Но Валерьян, отхлебывая чай, отозвался глухим, хлебно-колбасным голосом:

– Потом поем, позже. Пока – так…

Плита была плотно заставлена сковородами, кастрюлями, мисками с кипящей водой. Снимать и втискивать их на столь же загромождённый стол ему было лень. Он ушёл из кухни в гостиную, включил телевизор, сел на диван, пробежал глазами вырезанную из газеты страничку с программой. Их областное телевидение принимало только два канала – первый и второй государственные, и передачи, транслируемые в этот час, быстро ему наскучили.

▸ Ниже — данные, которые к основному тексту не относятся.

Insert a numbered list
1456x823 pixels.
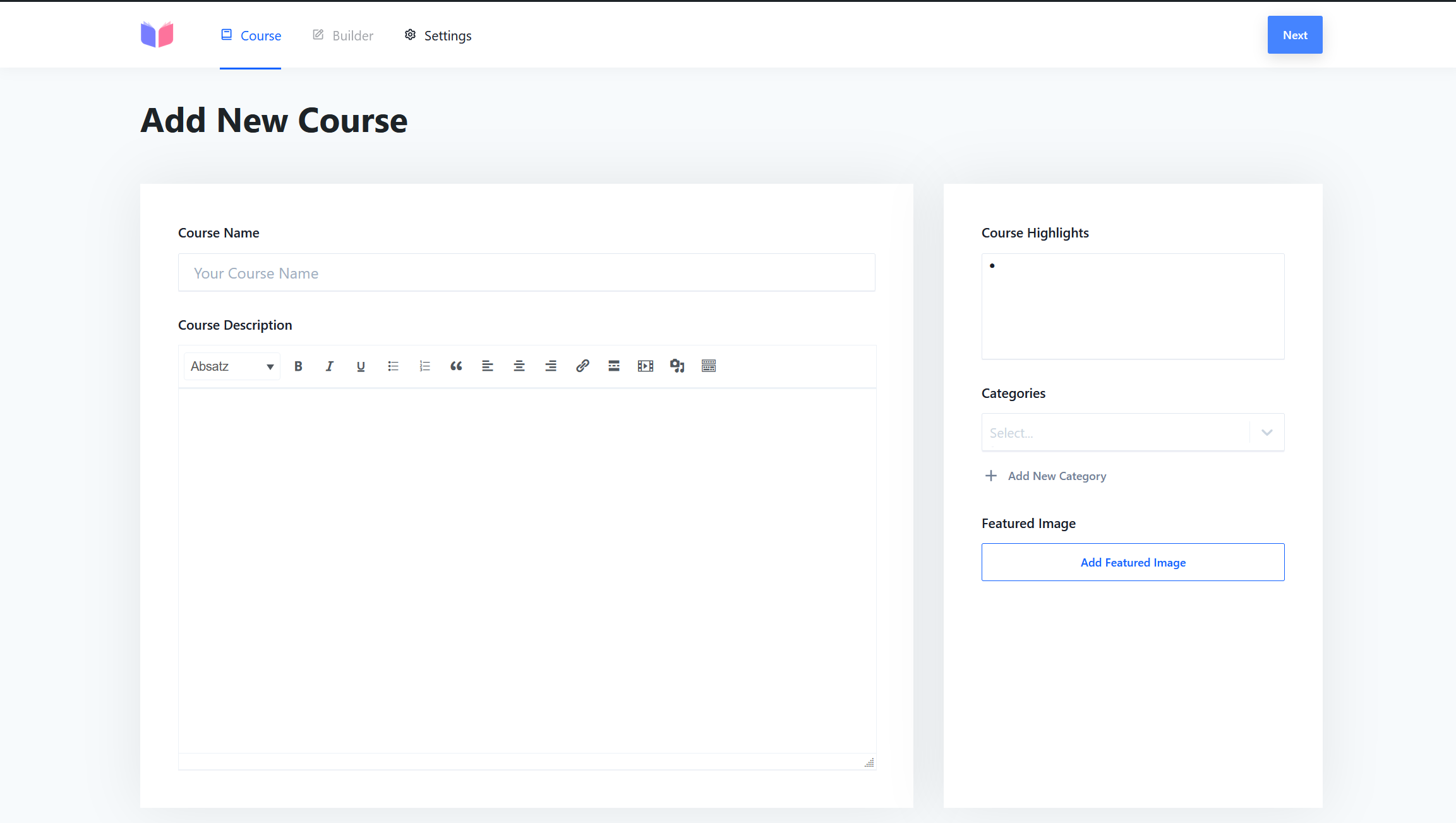(424, 366)
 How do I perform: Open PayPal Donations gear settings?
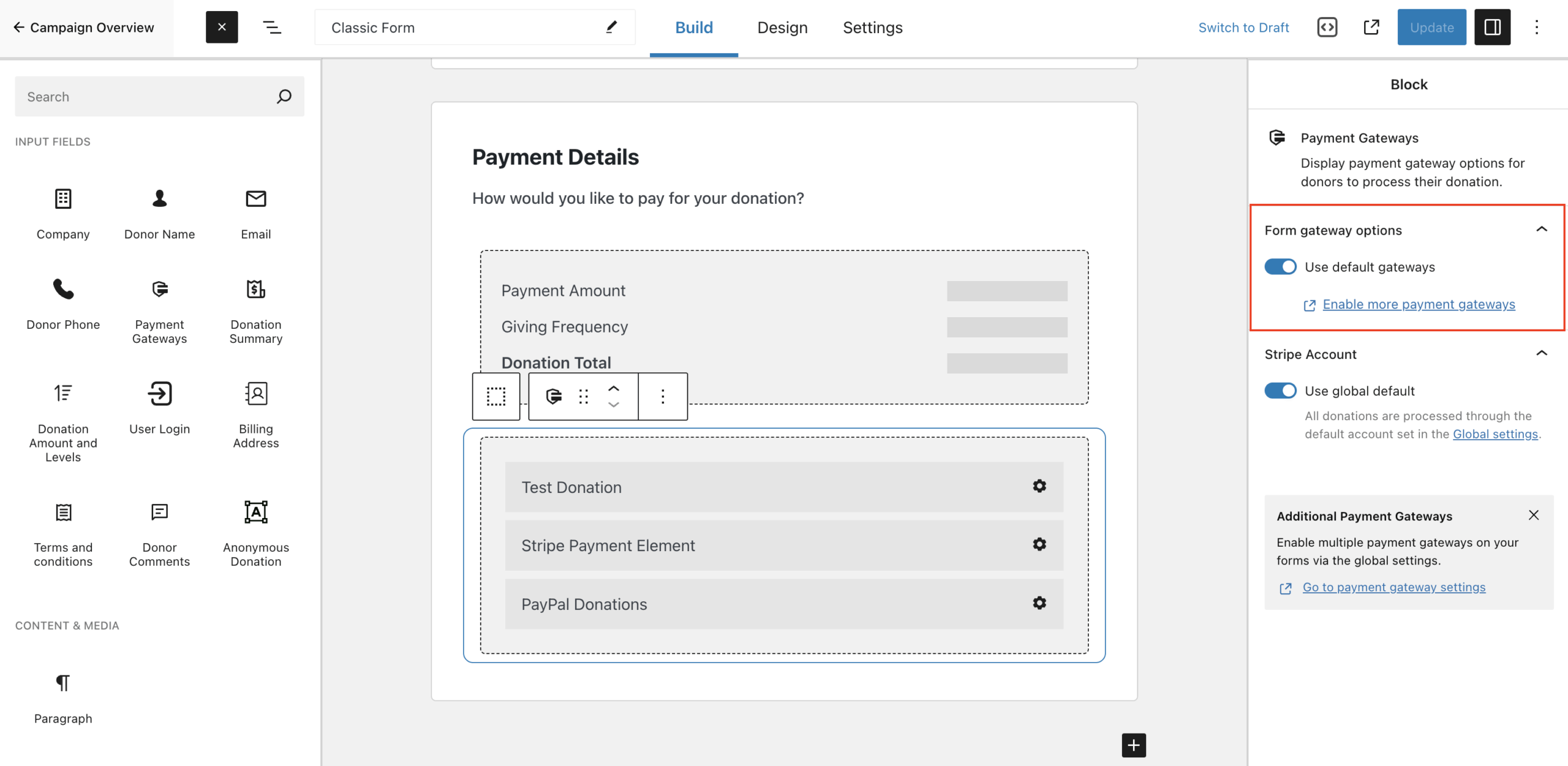tap(1039, 603)
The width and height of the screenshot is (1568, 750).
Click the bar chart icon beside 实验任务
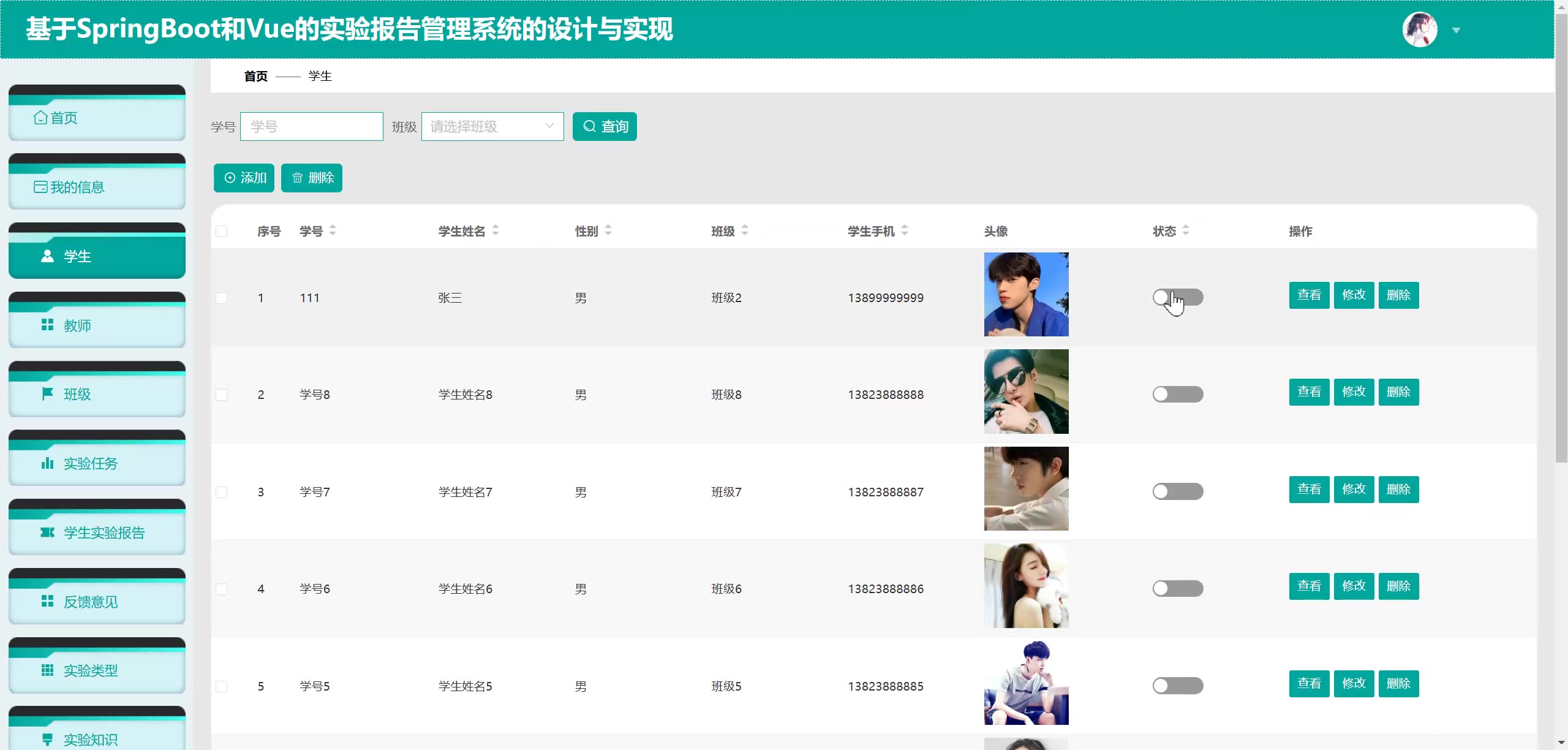tap(47, 463)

– Репортаж из совхоза… “Наш сад” – ну что за скукотень? – переключая кнопки, досадовал Валерьян на столь неинтересную в субботний, да к тому же в праздничный для их семьи день программу.

Вошедший в гостиную отец растворил створки серванта, прищёлкнул языком, в сомнении качнул головой.

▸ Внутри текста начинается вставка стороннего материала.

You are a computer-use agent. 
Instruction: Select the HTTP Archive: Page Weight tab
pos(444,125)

– Будь другом, сходи, купи ещё вина, – обратился он к сыну. – Всё-таки гостей будет много. Некрасиво получится, если не хватит.

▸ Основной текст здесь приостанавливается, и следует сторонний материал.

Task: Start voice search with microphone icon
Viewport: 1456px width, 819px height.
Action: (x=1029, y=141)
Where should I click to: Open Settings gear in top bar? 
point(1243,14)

Выпить в компании Павел Федосеевич бывал не прочь всегда. Щедро уставленный бутылками стол в их доме радовал всегда не только гостей, но и, прежде всего, его самого. Про гостей он помянул громко, даже как-то наигранно, чересчур, и сразу украдкой оглянулся в сторону кухни, однако благодушествующая Валентина и не подумала перечить.

– Лерик, если у нас в “Восходе” не окажется, то съезди в “Центральный”. Слышала, завозили туда недавно. Там должно быть, – крикнула она.

Валерьян дожевал бутерброд, посмотрел в пронизываемое горячими лучами окно и, слегка помедлив, кивнул.

– Съезжу, – шумно хлебнул он из чашки остатки чая.

Он знал, где следует искать вино. Пару недель назад в компании приятелей-однокурсников он отмечал окончание сессии, и прежде, чем направиться в “Центральный”, они обошли один за другим четыре гастронома, но, разочарованные, быстро выходили из каждого обратно, бранясь на оголённые витрины алкогольных отделов.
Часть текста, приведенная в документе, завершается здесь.